• [Working data]
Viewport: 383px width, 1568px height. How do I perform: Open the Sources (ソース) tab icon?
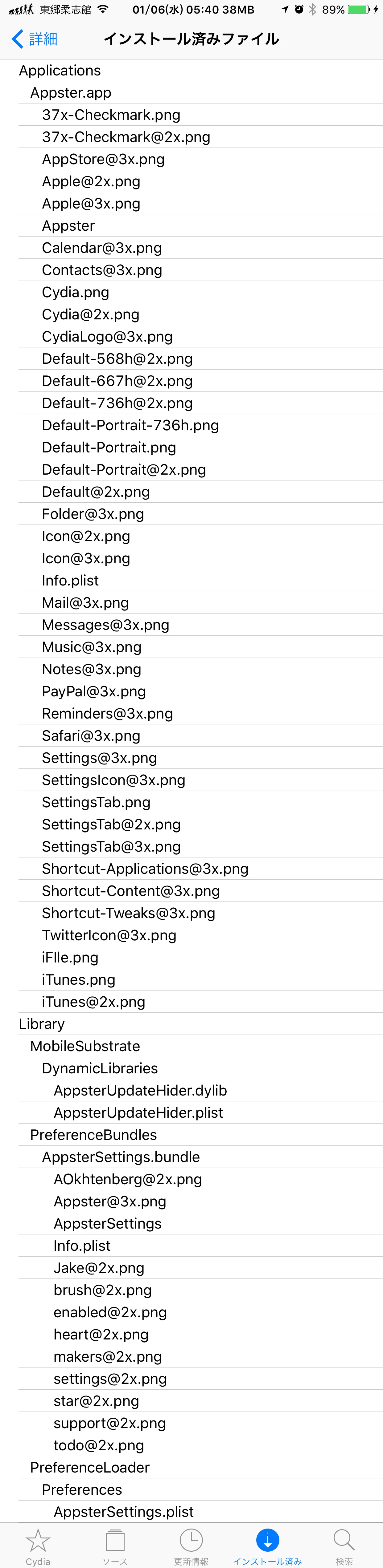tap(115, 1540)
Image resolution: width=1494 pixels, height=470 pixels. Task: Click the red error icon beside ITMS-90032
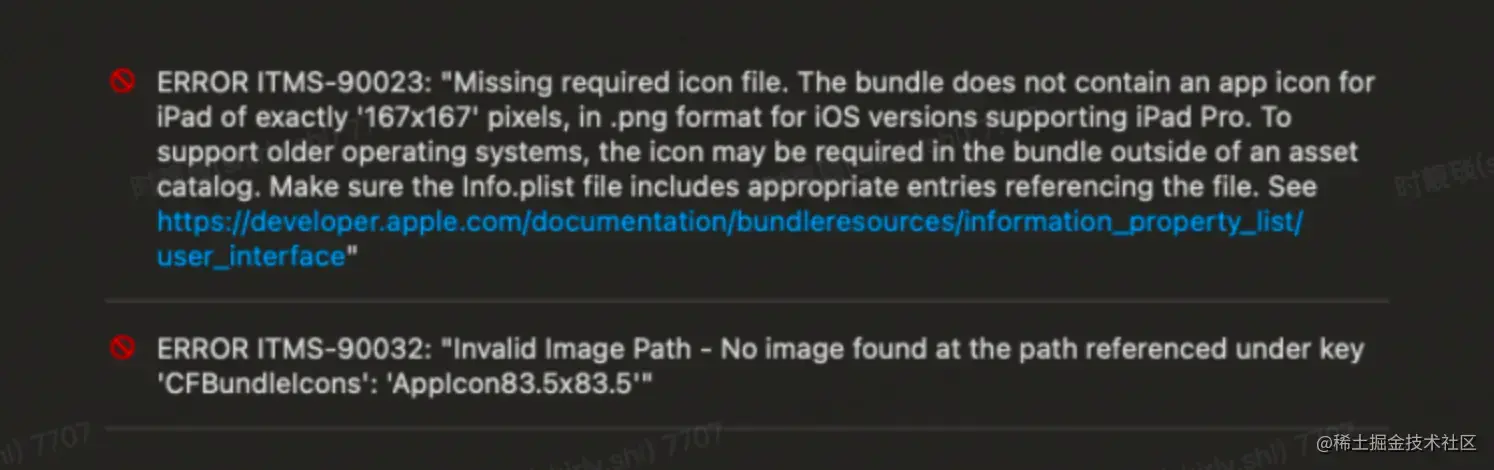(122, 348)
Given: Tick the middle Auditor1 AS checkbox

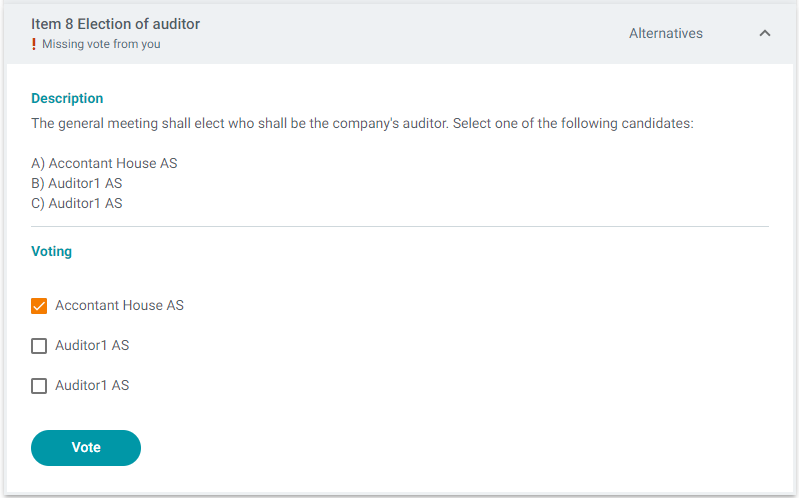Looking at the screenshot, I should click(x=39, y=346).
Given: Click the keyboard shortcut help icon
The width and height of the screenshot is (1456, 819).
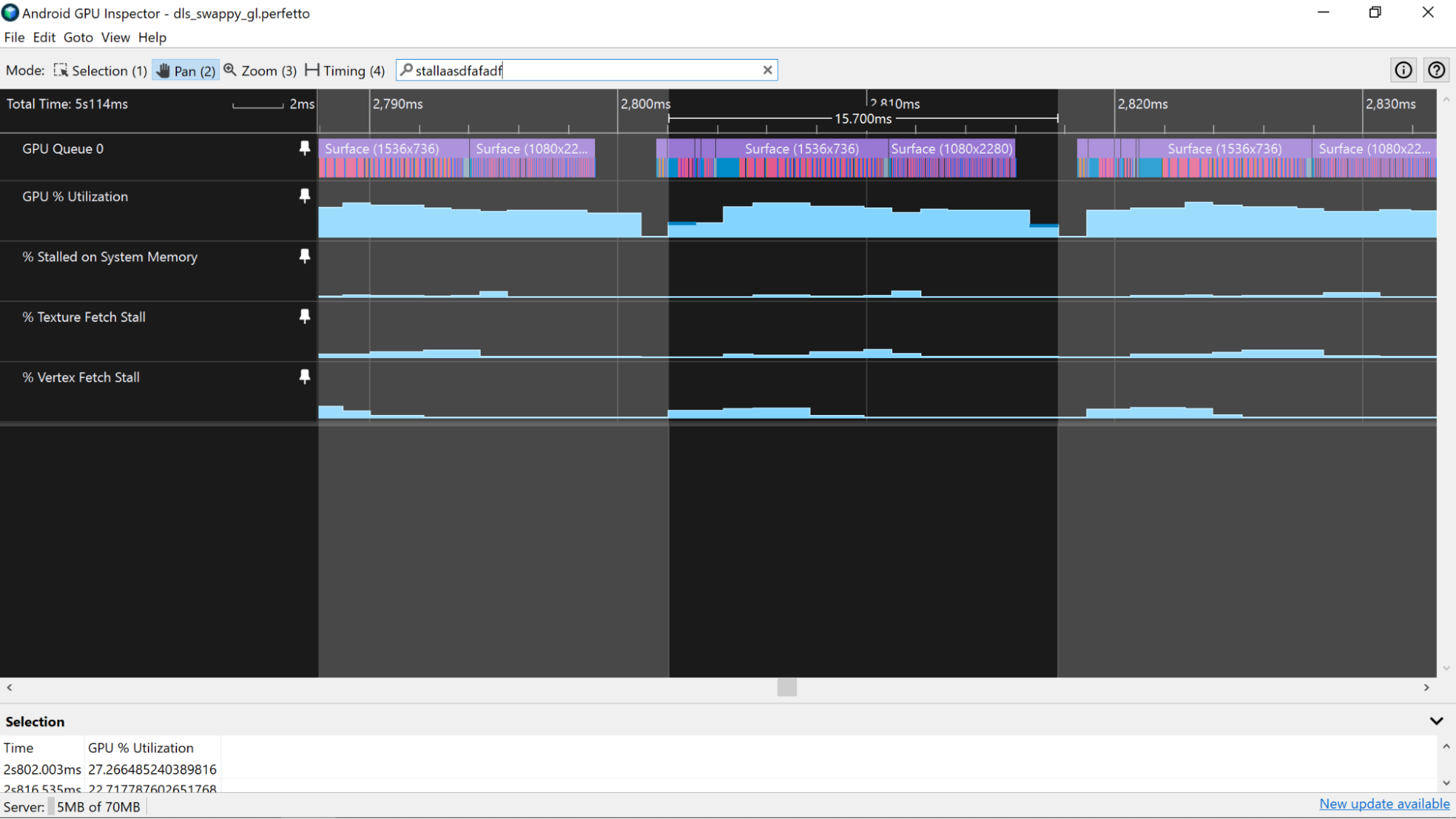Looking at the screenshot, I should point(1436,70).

* * *

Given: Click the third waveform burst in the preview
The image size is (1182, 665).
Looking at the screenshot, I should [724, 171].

• [What you are asked to do] Please pull out, word for word, the stretch of lines from the one containing "Viewport: 383px width, 1568px" through the one containing "Looking at the screenshot, I should point(1436,70).". Leave the pictures out.

• [Response to this exercise]
Viewport: 383px width, 1568px height. How do I perform: Open the Sources (ソース) tab icon?
tap(115, 1540)
Image resolution: width=1494 pixels, height=470 pixels. Task: Click the red error icon beside ITMS-90032
(122, 348)
Given: Tick the middle Auditor1 AS checkbox

Looking at the screenshot, I should click(x=39, y=346).
Given: Click the keyboard shortcut help icon
The width and height of the screenshot is (1456, 819).
Looking at the screenshot, I should point(1436,70).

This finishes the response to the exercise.